There is a really thought-provoking entry over at Feministe about
disability and respectful language. As I will discuss in an upcoming post, I don't think that the post perfectly applies to mental illness of any kind, but I think she raises some good points about language, the comments are pretty interesting, and it dovetailed nicely with something I have been thinking about lately, which is what to call my bipolar disorder.
I've been thinking about words, and what they mean to me.
Disorder - something that should be corrected if possible. More than a mere disadvantage, it is something that is wrong.
Condition - a very neutral word, possibly implying a difference from the norm or a challenge, but little else. Has great value in that it allows one to define a thing almost completely without reference to any other thing or state of being.
Illness - often something that it is possible to recover from, and so recovery is often expected. Has no benefits, and causes only harm. Probably contagious.
Mental Illness - not often something one recovers from. Incapacitating. Isolating. Requires treatment, which often does not work. Probably worsens progressively. Contributes to erratic or dangerous behavior. Poorly understood.
Disease - something that could be progressive or fatal, and does not necessarily have a cure. Has no benefits, and causes only harm. Maybe contagious. Not really applicable to being bipolar, though.

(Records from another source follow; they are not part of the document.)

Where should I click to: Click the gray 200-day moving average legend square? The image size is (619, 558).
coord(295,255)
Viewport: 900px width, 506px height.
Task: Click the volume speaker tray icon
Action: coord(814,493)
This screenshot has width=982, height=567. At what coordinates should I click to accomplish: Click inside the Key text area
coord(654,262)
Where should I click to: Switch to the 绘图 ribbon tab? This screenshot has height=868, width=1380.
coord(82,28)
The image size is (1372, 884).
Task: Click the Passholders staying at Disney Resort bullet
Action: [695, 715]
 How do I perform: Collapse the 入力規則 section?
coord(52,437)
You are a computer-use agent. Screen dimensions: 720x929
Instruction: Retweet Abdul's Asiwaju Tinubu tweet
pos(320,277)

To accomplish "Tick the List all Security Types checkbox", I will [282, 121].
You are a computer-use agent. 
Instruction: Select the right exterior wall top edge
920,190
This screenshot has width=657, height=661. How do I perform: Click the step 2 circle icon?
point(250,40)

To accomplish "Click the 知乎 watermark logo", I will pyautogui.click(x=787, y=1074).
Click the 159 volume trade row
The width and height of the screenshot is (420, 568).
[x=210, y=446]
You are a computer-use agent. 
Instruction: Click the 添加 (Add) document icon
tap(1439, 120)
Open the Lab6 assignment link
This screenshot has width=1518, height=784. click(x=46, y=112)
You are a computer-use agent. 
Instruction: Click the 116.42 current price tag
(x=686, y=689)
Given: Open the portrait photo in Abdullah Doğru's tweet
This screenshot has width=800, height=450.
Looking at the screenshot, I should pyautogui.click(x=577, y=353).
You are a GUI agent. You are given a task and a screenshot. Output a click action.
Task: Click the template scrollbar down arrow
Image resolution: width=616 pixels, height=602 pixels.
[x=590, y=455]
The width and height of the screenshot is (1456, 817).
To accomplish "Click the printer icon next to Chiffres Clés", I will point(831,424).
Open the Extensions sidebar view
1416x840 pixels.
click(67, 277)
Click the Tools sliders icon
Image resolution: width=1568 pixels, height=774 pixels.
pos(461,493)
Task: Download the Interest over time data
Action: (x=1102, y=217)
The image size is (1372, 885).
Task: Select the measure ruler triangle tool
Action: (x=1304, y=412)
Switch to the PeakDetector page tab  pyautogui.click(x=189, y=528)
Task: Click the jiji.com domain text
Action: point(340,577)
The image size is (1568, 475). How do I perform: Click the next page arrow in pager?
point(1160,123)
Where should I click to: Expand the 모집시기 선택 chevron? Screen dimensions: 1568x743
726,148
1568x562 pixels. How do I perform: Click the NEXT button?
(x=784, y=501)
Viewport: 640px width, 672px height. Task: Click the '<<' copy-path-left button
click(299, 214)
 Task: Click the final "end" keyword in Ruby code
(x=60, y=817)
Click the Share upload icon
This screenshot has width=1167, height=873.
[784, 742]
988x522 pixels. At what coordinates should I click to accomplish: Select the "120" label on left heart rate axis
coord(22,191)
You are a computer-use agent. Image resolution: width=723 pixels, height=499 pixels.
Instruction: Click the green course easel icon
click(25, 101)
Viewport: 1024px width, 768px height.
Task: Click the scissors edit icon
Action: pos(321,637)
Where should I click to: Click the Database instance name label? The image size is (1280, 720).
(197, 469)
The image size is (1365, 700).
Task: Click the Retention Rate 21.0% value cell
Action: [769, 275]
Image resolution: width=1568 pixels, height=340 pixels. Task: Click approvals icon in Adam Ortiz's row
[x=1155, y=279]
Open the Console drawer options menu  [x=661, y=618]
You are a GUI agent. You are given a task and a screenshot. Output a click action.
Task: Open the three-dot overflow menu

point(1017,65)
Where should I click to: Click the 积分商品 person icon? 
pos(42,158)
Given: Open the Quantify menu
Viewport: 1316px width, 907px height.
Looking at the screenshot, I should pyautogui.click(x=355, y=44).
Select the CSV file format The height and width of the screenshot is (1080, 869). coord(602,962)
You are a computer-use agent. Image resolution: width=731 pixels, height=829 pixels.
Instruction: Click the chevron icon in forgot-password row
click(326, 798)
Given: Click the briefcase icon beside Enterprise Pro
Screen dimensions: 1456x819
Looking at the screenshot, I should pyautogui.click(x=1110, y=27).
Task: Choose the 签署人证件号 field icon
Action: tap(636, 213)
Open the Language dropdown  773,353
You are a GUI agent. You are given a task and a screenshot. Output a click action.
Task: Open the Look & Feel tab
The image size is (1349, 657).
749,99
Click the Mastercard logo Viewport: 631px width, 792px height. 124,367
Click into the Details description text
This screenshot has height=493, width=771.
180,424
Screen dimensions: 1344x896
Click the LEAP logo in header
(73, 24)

Disability - something that significantly renders the subject physically or mentally unable to function in a way that society views as normal. Probably not contagious, probably congenital.
Affliction - something universally understood to be bad in just about every way possible, pretty much like a curse. Something undesirable in every regard. Possibly a punishment, or something viewed as a punishment.
These are all problematic words, in their own way. Some of these definitions have clearly been influenced by the cultural notions of health and ability that surround me and which I did not, until pretty recently, question very deeply.
Some of these labels imply that it is possible for the individual to be some other way. As in, "illness" implies that there is a state of wellness that differs from the subject's current state.
Some, like "disorder" or "disabled" imply deviation from some "ordered" or "able" norm, and so, while I might find them accurate descriptors of my own condition, I find them problematic on a political level because they would put me in a place our culture regards as "below" others.
So I can't quite figure out which of the above words works for me. This is partly why I enjoy my lycanthropy metaphor, because as a totally mythical trope it rather neatly sidesteps the need for such a nuts-and-bolts category. I am leaning toward "condition," with "mental illness" thrown in when I want to step away from the metaphor, or when I am pointing out that it fucking sucks to be bipolar.
I've been looking at how other people define their issues, most of them people with more experience at it than me. And mostly, from what I can tell, people's preferences vary tremendously. There is no set word, no one inoffensive way, to bring this sort of thing up or discuss it.
So, because I do plan on talking about this stuff in the future, I want to make it clear that while everyone ought to watch their language when referring to other people in general or specifically, I don't take issue if someone who has a disorder, condition, disease, disability, or affliction, wants to call it a disorder, condition, disease, disability, or affliction when referring to themselves. I think we all ought to be able to define ourselves however we want. A word that is neutral to me may be positive to you. A word that offends you may delight me. And a word that we both agree upon may lie heavily on someone else's shoulders.
But if we don't call it something, discussion becomes impossible. There's only so much vaguing-up of language one can be expected to do. Eventually, you have to give it a label and categorize it, because if you don't give it some sort of handle and squish it into some sort of shape, you just can't talk about it, and if you can't talk about it, it's impossible to get anywhere.
So I am going to ask for your good faith, going forward.
It is damnably hard to write about my own experiences and thought processes in such a way that makes it obvious that my choice of words is just that - a choice of words. I try to be very careful how I describe things in general or as they apply to others.
I am aware that my main frame of reference for this sort of thing is still one of privilege, that I am still using the language of and falling into the thought patterns of, for lack of a better word, the abled. That is, I am working from within a cultural and personal framework that gets very little input from anything but sane, healthy, able-bodied people. This has its own pitfalls - such a culture clearly does not include me, and yet I'm trying to use that paradigm to frame my own life . . . an effort surely doomed to failure.
So, yeah, I probably fail at tact and inclusivity more often than I realize when referring to others, and I don't mind having it pointed out politely when I do.
But whatever word I use to describe myself is in no way meant to be construed as a hard and fast label, or as the only label I believe to be acceptable. It is not my way of trying to tell people what to call themselves, any more than my use of "people" in this sentence is my way of saying that nobody should call themselves "individuals" or "humans."
It's just what I am using to describe how I see myself at that moment in time. No more.